Alain Resnais and Jean Cayrol first discussed the project of Muriel in 1959. They developed the script while Resnais was working on L'Année dernière à Marienbad as well as on two other (uncompleted) projects relating to the then contentious topic of the war in Algeria.[1] Cayrol, though primarily a poet and novelist, was himself interested in film-making and editing, and he produced a screenplay for Muriel in which nearly all of the complex editing sequences were outlined.[2]

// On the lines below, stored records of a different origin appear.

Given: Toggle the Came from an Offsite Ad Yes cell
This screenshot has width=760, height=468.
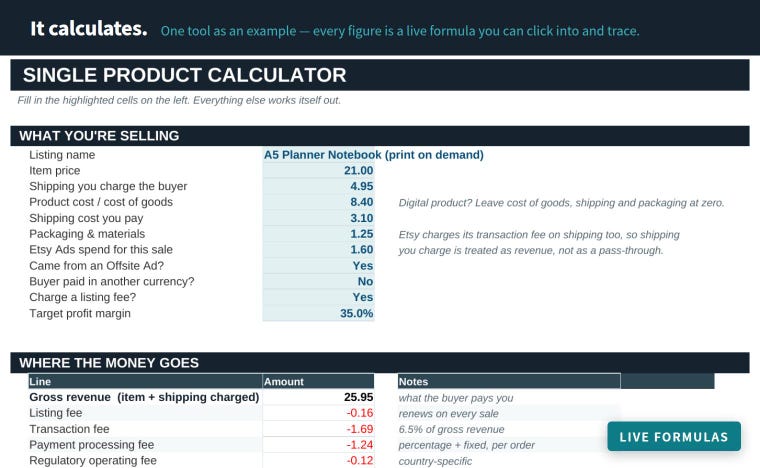Looking at the screenshot, I should point(318,265).
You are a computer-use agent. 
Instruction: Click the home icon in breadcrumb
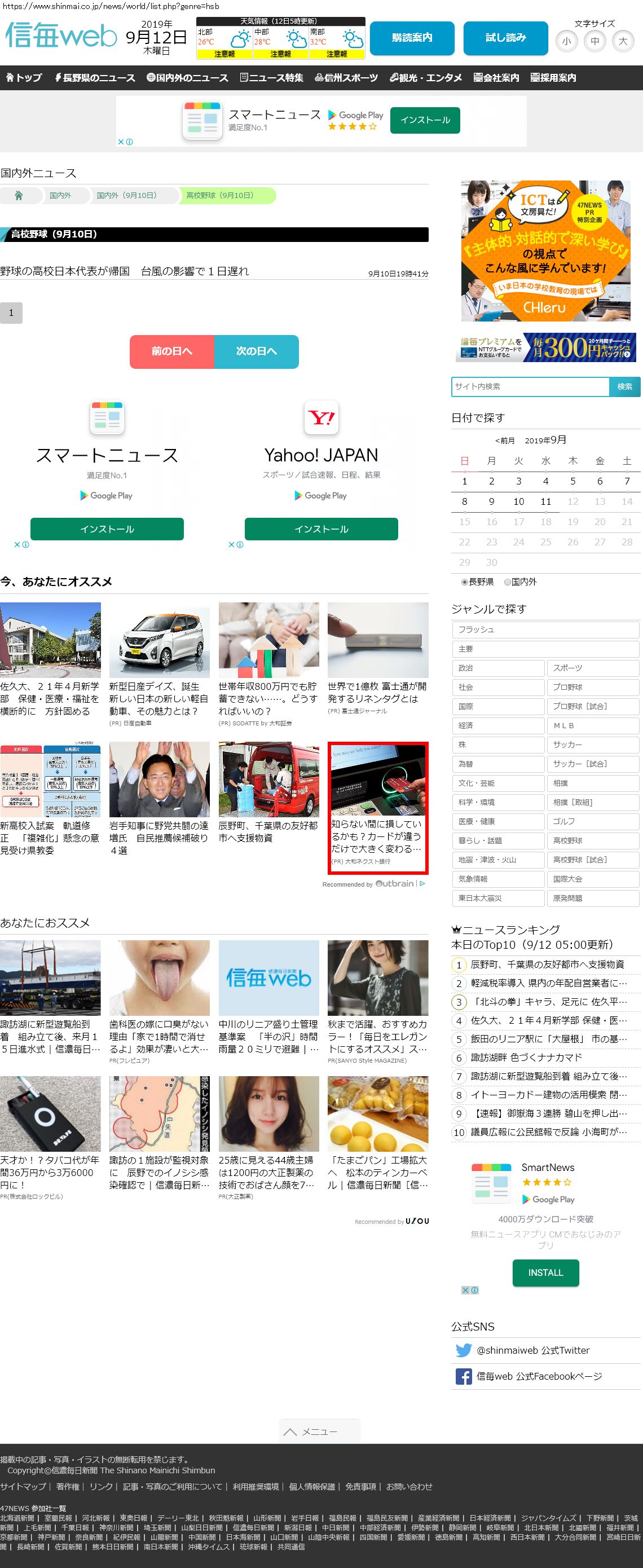pos(19,195)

Filming took place between November 1962 and January 1963. Location shooting was done in Boulogne-sur-Mer, which is almost another character in the film, a town whose centre has seen rapid rebuilding after extensive war damage and which is presented as both ancient and modern, uncertainly balanced between its past and future.[3] The scenes in Hélène's apartment where most of the action takes place were filmed on a set at Studios Dumont in Épinay, but Resnais asked the designer Jacques Saulnier to reconstruct exactly a real apartment which he had seen in Boulogne, even down to the colour of the woodwork.[4] The décor of the apartment is modern but, because of Hélène's business as an antique dealer, it is full of furniture of different styles and periods which continually change through the film.[3] Resnais explained his intentions: "We used everything that could give this impression of incompleteness, of unease. ...The challenge of the film was to film in colour, that was essential, never to move the camera position, to film a week behind the [time of the] scenario, to invent nothing, and to do nothing to make it prettier".[5]

Filming lasted for 12 or 13 weeks, the longest shooting time of any of Resnais's films. According to Resnais, there were around 800 shots in the film instead of the usual 450; the many static camera set-ups were time-consuming; and it was only in the final shot of the film that the camera moved.[6]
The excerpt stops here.